Principally that despite the small sample of studied left-handers the statistically significant correlation between frequency of seizures and psychopathological constructs on the one hand, and between immunity variables and psychopathological constructs of SCL-90, on the other hand, have been observed.

Moreover, the values of observed correlations in the left-handers group reached near 1.0 that implies the strong and practically functional connections between mentioned above variables.

Comparison of right-handers and left-handers did not reveal any discrepancies between groups in frequency of seizures of different semiotics and immunity variables.

Nevertheless, only one construct of SCL-90 (Interpersonal sensitivity) revealed statistically significant discrepancy, and the mean value of that item was higher in the group of right-handers (8.06 ± 6.85 vs 4.71 ± 2.43; p = 0.018) It implies that right-handers usually are more sensitive compared with left-handers, while the latter are much more resistant to interpersonal relationships.
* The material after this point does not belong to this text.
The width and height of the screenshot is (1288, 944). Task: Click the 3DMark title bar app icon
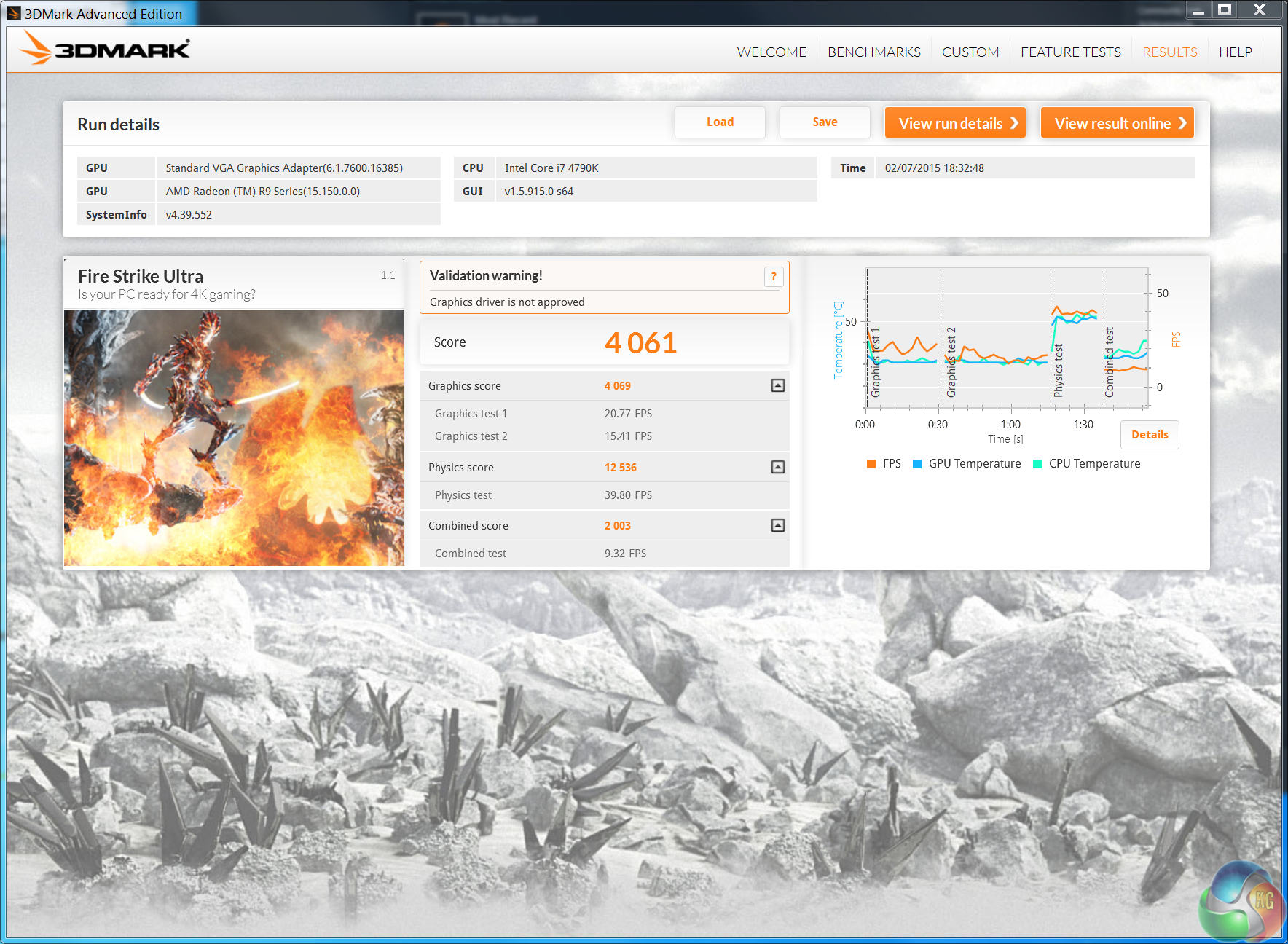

The principal results of the current study have shown that right-handers and left-handers with epilepsy have discrepancies in terms of interaction between seizure frequencies, their severity and co-morbid psychopathological variables on one hand, and between immunity variables and psychopathological constructs, on the other hand.

Thus, in right-handers the psychopathological syndromes are practically independent from the mentioned above variables, while in the left-handers there are strong positive correlations between seizure frequencies, their severity, immunity variables and psychopathological constructs.

In other words, the studied neurobiological and immune variables determine the psychopathological structure of co-morbid disorder strictly in left-handers.

It should be stressed, that immunity variables were quite comparable in groups of left- and right-handers. It means that immunity tension as a whole does not depend on handedness. In this context our data contradict the hypothesis of Geschwind, Behan (1982) and Geschwind, Galaburda (1985a, 1985b) about higher risk of immune pathology, including auto-immune disorders in patients with left-handedness. Nevertheless, not all studies have confirm this hypothesis (McKeever, Riche, 1990; Bryden et al., 1994; Bryden et al., 2005). In the first study the Laterality quotients from the Edinburgh Handedness Inventory were unrelated to immune disorders in both sexes. The authors conclude, that based on these data the Geschwind-Behan-Galaburda model about linkage between left-handedness and immune pathology could not be confirmed (McKeever, Riche, 1990; Bryden et al., 1994; Bryden et al., 2005).

Nevertheless, the strong linkage between immunity and psychopathology and between seizure frequency and psychopathology seems to be the prerogative of left-handedness, but not of right-handedness in epilepsy.

Thus, in left-handers the high frequency of FSIA, FBTCS and NHS3 score resulted in the more severe syndromes of obsessions, depression, anxiety, phobic anxiety and paranoid ideations. In other words, in such cases the more severe conglomerate of affective, anxiety and paranoid syndromes can appear in comparison with right-handers.

Similarly, the high level of regulatory index (CD4/ CD8 ratio) depicts the high level of immunity tension and low level of CD3+CD8+ cells corresponds to it, and all that determines the more severe level of psychotic and affective symptoms with aggression, paranoid thoughts and psychoticism strictly in left-hander, but not in right-hander patients with epilepsy.

CONCLUSION

The principal conclusion from the present study concerns the fact, that prediction of co-morbid psychopathological syndromes in patients with epilepsy is quite possible based upon the clinical and immunity data strictly in patients with left-handedness, but not in right-handedness.

The exact mechanism of such discrepancies between right-handers and left-handers with epilepsy are not known and should be elucidated in the future studies.